-- Begin SUPPLIED MATERIAL --

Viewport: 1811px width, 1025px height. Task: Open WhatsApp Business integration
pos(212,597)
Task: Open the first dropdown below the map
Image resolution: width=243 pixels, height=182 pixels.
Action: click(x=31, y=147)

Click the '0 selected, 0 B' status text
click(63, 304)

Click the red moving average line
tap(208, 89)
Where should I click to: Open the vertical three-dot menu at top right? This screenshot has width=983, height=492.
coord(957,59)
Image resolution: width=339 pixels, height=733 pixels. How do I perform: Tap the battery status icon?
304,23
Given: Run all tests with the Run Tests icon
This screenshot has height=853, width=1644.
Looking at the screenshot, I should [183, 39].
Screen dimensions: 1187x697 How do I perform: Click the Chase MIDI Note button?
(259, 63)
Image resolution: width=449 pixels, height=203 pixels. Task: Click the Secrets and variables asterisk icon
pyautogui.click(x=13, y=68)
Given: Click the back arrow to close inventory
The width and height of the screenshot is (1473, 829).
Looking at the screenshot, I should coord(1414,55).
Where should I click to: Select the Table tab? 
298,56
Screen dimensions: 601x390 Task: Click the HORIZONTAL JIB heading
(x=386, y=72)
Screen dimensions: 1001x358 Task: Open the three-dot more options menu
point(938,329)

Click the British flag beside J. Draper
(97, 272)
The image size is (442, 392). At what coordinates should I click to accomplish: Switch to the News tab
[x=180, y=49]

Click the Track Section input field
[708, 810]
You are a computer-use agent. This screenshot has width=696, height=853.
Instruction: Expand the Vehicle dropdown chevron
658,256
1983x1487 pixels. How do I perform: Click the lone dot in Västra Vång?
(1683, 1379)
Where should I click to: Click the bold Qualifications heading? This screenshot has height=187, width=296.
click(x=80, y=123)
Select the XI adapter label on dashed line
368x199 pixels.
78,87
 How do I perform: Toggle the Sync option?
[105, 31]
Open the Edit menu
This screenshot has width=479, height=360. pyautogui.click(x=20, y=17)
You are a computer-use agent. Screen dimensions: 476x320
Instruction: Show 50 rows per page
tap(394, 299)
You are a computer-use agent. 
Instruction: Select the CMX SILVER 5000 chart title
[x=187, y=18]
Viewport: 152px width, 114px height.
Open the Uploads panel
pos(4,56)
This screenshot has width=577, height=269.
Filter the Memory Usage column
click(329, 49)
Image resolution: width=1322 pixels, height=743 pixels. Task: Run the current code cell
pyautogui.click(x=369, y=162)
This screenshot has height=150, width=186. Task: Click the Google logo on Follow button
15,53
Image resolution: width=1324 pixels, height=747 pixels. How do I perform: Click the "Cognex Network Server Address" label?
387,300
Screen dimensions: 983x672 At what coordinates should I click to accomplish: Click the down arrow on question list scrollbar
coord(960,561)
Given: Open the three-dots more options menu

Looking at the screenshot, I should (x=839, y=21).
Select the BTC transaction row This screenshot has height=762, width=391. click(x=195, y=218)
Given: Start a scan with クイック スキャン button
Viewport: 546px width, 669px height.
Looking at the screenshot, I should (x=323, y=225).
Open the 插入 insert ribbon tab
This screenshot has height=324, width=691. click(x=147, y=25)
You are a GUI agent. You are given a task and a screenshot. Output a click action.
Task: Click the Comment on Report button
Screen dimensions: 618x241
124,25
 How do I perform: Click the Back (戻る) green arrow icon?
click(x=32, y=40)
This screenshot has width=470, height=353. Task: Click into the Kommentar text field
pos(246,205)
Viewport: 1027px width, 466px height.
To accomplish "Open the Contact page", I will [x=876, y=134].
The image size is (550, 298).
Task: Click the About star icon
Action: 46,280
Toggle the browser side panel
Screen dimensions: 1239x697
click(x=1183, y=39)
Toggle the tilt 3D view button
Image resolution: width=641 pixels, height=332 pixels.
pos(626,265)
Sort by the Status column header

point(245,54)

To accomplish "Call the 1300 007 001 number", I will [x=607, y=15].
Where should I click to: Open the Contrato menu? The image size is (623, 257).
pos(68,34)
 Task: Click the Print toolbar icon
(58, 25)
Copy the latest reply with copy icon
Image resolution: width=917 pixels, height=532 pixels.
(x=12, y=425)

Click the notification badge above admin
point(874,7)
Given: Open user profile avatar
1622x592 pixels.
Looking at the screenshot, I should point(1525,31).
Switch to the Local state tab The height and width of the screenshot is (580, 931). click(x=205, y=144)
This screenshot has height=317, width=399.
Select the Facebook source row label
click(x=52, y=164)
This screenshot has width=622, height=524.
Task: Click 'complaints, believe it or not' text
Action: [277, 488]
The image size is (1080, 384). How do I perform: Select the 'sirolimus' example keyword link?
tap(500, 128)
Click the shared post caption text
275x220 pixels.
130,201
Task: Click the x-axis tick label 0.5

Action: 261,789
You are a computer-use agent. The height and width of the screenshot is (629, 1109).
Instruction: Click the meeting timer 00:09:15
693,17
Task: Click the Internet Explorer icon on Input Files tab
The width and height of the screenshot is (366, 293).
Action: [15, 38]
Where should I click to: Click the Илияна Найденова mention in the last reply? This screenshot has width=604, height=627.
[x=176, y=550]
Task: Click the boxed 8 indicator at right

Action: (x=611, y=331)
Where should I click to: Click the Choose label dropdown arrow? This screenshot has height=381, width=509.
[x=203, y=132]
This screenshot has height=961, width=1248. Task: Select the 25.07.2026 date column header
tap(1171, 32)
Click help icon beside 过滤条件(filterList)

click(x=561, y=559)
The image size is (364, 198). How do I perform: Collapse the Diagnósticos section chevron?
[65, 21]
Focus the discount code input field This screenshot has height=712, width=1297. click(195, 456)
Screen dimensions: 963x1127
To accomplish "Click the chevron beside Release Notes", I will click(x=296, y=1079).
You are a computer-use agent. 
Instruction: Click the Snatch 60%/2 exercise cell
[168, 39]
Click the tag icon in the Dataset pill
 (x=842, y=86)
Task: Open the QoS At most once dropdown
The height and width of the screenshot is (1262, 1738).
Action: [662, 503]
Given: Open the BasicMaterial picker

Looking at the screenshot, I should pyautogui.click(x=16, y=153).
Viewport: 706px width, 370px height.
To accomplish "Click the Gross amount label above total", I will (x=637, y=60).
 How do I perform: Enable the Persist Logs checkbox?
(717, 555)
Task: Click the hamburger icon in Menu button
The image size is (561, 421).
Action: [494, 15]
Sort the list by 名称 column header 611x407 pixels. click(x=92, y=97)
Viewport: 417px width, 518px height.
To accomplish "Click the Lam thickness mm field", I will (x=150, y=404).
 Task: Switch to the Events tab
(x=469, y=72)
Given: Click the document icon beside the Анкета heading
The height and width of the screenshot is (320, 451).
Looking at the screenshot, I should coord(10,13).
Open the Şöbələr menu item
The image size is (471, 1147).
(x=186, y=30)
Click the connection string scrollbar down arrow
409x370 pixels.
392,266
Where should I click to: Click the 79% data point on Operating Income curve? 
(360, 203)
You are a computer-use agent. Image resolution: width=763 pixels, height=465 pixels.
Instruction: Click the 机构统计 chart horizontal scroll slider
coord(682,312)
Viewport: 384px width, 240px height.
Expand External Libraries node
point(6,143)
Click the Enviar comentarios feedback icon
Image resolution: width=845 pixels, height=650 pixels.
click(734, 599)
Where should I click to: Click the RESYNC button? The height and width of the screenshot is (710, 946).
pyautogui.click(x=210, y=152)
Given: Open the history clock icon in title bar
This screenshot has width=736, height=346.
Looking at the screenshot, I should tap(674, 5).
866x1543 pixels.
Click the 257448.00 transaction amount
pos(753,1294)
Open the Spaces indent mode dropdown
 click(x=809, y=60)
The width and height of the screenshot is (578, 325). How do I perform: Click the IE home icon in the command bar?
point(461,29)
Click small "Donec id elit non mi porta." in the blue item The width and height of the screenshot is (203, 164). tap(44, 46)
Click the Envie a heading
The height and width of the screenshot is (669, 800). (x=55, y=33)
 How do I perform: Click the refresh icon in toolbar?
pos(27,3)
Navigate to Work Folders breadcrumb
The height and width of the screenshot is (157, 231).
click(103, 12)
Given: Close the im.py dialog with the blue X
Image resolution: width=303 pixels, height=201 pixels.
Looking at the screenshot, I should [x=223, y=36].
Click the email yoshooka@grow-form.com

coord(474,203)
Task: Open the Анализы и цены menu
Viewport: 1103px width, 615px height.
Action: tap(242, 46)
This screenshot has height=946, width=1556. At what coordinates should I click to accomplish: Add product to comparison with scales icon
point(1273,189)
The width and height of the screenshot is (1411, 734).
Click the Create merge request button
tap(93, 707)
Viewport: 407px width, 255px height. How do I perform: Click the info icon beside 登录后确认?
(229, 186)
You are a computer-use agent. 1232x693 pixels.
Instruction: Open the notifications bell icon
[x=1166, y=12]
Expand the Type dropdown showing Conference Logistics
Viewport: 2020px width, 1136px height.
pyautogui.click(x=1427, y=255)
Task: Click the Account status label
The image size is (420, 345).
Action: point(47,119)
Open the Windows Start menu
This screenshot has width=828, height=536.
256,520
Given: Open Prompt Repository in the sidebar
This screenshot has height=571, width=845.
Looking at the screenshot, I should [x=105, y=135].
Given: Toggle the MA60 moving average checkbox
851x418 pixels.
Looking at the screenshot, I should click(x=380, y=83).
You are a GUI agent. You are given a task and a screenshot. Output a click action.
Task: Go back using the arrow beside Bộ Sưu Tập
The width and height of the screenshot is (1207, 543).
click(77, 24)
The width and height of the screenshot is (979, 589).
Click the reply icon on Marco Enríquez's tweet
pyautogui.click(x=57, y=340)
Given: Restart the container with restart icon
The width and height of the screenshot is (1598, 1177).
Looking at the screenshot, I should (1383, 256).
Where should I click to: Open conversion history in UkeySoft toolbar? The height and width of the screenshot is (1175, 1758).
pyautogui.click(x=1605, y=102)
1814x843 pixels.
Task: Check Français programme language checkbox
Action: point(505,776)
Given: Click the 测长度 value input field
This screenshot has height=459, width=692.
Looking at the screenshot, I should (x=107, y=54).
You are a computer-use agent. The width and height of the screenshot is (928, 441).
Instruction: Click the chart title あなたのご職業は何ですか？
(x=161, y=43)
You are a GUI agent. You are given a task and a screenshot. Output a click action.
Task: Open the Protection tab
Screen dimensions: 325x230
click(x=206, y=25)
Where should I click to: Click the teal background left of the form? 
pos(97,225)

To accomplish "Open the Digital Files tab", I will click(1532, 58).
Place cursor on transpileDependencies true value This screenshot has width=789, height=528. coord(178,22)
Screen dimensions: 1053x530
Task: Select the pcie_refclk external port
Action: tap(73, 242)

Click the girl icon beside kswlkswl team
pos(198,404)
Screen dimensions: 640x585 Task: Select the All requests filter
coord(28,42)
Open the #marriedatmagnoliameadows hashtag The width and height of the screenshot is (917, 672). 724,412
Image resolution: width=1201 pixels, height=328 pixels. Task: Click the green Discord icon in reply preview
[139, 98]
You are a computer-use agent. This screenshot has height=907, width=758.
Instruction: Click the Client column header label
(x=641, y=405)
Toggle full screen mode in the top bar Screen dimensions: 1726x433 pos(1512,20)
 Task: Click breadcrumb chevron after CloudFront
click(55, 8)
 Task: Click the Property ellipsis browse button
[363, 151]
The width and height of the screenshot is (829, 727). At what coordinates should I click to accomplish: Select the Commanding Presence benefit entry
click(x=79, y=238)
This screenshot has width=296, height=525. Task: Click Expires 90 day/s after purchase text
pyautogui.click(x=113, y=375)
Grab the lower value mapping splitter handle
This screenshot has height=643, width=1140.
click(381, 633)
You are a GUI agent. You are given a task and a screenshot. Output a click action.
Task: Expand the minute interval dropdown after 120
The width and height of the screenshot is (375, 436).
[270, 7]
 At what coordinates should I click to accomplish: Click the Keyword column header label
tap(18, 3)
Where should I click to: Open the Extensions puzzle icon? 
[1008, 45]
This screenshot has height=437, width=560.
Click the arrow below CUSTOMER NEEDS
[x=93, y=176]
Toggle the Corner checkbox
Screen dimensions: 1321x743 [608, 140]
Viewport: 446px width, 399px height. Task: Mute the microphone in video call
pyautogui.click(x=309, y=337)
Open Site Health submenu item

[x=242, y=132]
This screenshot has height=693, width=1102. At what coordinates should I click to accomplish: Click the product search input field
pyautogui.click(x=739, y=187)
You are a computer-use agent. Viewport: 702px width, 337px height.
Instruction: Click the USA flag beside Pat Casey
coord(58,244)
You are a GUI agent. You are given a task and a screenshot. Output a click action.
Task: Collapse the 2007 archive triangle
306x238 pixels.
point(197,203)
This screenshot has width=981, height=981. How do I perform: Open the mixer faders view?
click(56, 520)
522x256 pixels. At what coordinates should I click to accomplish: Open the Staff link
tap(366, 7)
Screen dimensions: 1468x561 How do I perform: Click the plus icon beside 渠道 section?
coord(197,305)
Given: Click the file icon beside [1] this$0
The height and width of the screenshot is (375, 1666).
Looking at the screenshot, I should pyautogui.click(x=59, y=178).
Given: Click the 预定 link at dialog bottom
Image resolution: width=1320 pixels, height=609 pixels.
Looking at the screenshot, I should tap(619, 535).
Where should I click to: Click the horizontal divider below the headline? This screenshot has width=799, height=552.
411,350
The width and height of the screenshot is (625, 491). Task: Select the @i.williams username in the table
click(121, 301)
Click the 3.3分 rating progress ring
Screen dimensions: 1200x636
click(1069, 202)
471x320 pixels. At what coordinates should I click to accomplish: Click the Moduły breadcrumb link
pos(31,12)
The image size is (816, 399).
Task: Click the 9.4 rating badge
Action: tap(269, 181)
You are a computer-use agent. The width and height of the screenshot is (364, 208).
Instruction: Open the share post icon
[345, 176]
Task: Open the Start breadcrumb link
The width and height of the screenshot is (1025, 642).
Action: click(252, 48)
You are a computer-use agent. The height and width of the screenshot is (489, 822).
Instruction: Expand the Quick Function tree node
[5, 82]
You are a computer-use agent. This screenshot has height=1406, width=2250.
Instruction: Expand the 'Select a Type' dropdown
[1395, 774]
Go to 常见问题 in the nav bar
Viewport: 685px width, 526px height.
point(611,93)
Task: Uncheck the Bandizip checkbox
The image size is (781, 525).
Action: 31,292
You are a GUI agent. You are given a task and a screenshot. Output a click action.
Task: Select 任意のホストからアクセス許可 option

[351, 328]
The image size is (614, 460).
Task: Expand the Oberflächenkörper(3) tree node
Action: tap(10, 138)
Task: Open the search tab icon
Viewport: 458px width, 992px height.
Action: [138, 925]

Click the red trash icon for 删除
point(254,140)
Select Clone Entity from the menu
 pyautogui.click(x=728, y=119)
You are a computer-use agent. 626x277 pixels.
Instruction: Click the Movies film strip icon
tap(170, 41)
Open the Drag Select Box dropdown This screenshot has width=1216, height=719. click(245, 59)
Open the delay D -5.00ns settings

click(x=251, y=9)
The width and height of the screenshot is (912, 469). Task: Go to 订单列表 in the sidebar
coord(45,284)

-- End SUPPLIED MATERIAL --

**WRITTEN EXERCISE**. Reproduce the rows verbatim, starting at the line that contains "Where should I click to: Open the Contrato" and ending at the line that contains "should pyautogui.click(x=16, y=153).", both included.

**RESPONSE BELOW**.
Where should I click to: Open the Contrato menu? The image size is (623, 257).
pos(68,34)
 Task: Click the Print toolbar icon
(58, 25)
Copy the latest reply with copy icon
Image resolution: width=917 pixels, height=532 pixels.
(x=12, y=425)

Click the notification badge above admin
point(874,7)
Given: Open user profile avatar
1622x592 pixels.
Looking at the screenshot, I should point(1525,31).
Switch to the Local state tab The height and width of the screenshot is (580, 931). click(x=205, y=144)
This screenshot has height=317, width=399.
Select the Facebook source row label
click(x=52, y=164)
This screenshot has width=622, height=524.
Task: Click 'complaints, believe it or not' text
Action: [277, 488]
The image size is (1080, 384). How do I perform: Select the 'sirolimus' example keyword link?
tap(500, 128)
Click the shared post caption text
275x220 pixels.
130,201
Task: Click the x-axis tick label 0.5

Action: 261,789
You are a computer-use agent. The height and width of the screenshot is (629, 1109).
Instruction: Click the meeting timer 00:09:15
693,17
Task: Click the Internet Explorer icon on Input Files tab
The width and height of the screenshot is (366, 293).
Action: [15, 38]
Where should I click to: Click the Илияна Найденова mention in the last reply? This screenshot has width=604, height=627.
[x=176, y=550]
Task: Click the boxed 8 indicator at right

Action: (x=611, y=331)
Where should I click to: Click the Choose label dropdown arrow? This screenshot has height=381, width=509.
[x=203, y=132]
This screenshot has height=961, width=1248. Task: Select the 25.07.2026 date column header
tap(1171, 32)
Click help icon beside 过滤条件(filterList)

click(x=561, y=559)
The image size is (364, 198). How do I perform: Collapse the Diagnósticos section chevron?
[65, 21]
Focus the discount code input field This screenshot has height=712, width=1297. click(195, 456)
Screen dimensions: 963x1127
To accomplish "Click the chevron beside Release Notes", I will click(x=296, y=1079).
You are a computer-use agent. 
Instruction: Click the Snatch 60%/2 exercise cell
[168, 39]
Click the tag icon in the Dataset pill
 (x=842, y=86)
Task: Open the QoS At most once dropdown
The height and width of the screenshot is (1262, 1738).
Action: [662, 503]
Given: Open the BasicMaterial picker

Looking at the screenshot, I should pyautogui.click(x=16, y=153).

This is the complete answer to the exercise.